Transcribe the data exactly, stopping after the "Given: Open Medical Insurance in the sidebar" line.

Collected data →
◇ ◇ ◇

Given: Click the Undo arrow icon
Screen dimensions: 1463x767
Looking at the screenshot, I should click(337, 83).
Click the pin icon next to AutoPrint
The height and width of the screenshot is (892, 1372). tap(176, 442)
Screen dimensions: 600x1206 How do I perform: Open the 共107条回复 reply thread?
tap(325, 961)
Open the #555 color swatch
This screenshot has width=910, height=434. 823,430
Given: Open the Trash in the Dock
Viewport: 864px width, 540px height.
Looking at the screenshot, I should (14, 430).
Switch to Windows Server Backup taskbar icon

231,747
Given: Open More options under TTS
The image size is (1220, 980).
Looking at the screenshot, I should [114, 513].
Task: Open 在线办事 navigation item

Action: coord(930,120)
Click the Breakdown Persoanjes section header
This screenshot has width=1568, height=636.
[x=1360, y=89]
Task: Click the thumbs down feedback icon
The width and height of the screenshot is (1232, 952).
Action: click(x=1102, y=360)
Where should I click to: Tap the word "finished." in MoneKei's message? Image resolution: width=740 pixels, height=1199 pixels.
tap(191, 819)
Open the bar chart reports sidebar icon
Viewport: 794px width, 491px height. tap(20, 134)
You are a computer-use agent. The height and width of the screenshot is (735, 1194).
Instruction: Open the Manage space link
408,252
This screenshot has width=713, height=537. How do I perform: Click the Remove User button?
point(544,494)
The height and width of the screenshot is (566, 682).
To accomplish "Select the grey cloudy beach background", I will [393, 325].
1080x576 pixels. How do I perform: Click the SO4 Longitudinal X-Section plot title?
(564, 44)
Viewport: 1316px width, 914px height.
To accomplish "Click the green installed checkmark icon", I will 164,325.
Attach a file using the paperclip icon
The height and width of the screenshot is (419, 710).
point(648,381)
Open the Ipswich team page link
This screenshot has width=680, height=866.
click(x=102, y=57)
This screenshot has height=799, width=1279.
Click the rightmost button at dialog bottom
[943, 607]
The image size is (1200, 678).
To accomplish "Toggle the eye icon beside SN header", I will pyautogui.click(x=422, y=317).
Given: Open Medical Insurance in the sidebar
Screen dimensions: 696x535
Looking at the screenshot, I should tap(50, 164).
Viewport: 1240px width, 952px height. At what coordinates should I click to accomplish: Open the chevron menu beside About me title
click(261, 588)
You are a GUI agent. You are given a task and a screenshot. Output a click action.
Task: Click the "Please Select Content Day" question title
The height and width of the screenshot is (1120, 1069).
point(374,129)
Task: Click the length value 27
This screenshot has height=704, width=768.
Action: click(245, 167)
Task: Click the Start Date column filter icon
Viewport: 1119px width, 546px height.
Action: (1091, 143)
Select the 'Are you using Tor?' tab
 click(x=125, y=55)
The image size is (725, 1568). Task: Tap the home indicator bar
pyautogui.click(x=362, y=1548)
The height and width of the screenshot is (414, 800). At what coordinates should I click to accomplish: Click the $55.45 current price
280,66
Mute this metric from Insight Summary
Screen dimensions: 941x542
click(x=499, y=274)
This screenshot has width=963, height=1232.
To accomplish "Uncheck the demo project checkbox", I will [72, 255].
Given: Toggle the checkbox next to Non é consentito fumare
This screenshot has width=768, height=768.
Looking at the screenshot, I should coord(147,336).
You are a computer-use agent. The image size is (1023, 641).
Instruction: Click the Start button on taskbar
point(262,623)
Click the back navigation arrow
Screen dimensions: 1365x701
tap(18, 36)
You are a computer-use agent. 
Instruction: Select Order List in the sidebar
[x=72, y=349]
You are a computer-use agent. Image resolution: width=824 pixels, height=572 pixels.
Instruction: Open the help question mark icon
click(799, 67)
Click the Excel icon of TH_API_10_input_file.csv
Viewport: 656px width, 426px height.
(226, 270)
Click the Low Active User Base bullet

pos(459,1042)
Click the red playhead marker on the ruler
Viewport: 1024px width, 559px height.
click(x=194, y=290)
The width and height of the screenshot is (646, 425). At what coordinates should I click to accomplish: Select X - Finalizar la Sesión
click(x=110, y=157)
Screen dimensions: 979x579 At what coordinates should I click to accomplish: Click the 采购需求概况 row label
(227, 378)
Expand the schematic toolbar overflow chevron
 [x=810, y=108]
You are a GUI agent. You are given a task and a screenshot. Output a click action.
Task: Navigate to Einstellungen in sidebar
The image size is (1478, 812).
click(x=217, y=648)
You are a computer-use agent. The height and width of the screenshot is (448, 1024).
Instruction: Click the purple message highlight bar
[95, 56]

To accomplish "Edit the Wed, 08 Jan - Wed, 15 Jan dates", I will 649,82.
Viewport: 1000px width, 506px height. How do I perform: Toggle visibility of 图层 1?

◇ ◇ ◇

Result below →
Given: Click the Undo arrow icon
Screen dimensions: 1463x767
Looking at the screenshot, I should click(337, 83).
Click the pin icon next to AutoPrint
The height and width of the screenshot is (892, 1372). tap(176, 442)
Screen dimensions: 600x1206 How do I perform: Open the 共107条回复 reply thread?
tap(325, 961)
Open the #555 color swatch
This screenshot has width=910, height=434. 823,430
Given: Open the Trash in the Dock
Viewport: 864px width, 540px height.
Looking at the screenshot, I should (14, 430).
Switch to Windows Server Backup taskbar icon

231,747
Given: Open More options under TTS
The image size is (1220, 980).
Looking at the screenshot, I should [114, 513].
Task: Open 在线办事 navigation item

Action: coord(930,120)
Click the Breakdown Persoanjes section header
This screenshot has width=1568, height=636.
[x=1360, y=89]
Task: Click the thumbs down feedback icon
The width and height of the screenshot is (1232, 952).
Action: click(x=1102, y=360)
Where should I click to: Tap the word "finished." in MoneKei's message? Image resolution: width=740 pixels, height=1199 pixels.
tap(191, 819)
Open the bar chart reports sidebar icon
Viewport: 794px width, 491px height. tap(20, 134)
You are a computer-use agent. The height and width of the screenshot is (735, 1194).
Instruction: Open the Manage space link
408,252
This screenshot has width=713, height=537. How do I perform: Click the Remove User button?
point(544,494)
The height and width of the screenshot is (566, 682).
To accomplish "Select the grey cloudy beach background", I will [393, 325].
1080x576 pixels. How do I perform: Click the SO4 Longitudinal X-Section plot title?
(564, 44)
Viewport: 1316px width, 914px height.
To accomplish "Click the green installed checkmark icon", I will 164,325.
Attach a file using the paperclip icon
The height and width of the screenshot is (419, 710).
point(648,381)
Open the Ipswich team page link
This screenshot has width=680, height=866.
click(x=102, y=57)
This screenshot has height=799, width=1279.
Click the rightmost button at dialog bottom
[943, 607]
The image size is (1200, 678).
To accomplish "Toggle the eye icon beside SN header", I will pyautogui.click(x=422, y=317).
Given: Open Medical Insurance in the sidebar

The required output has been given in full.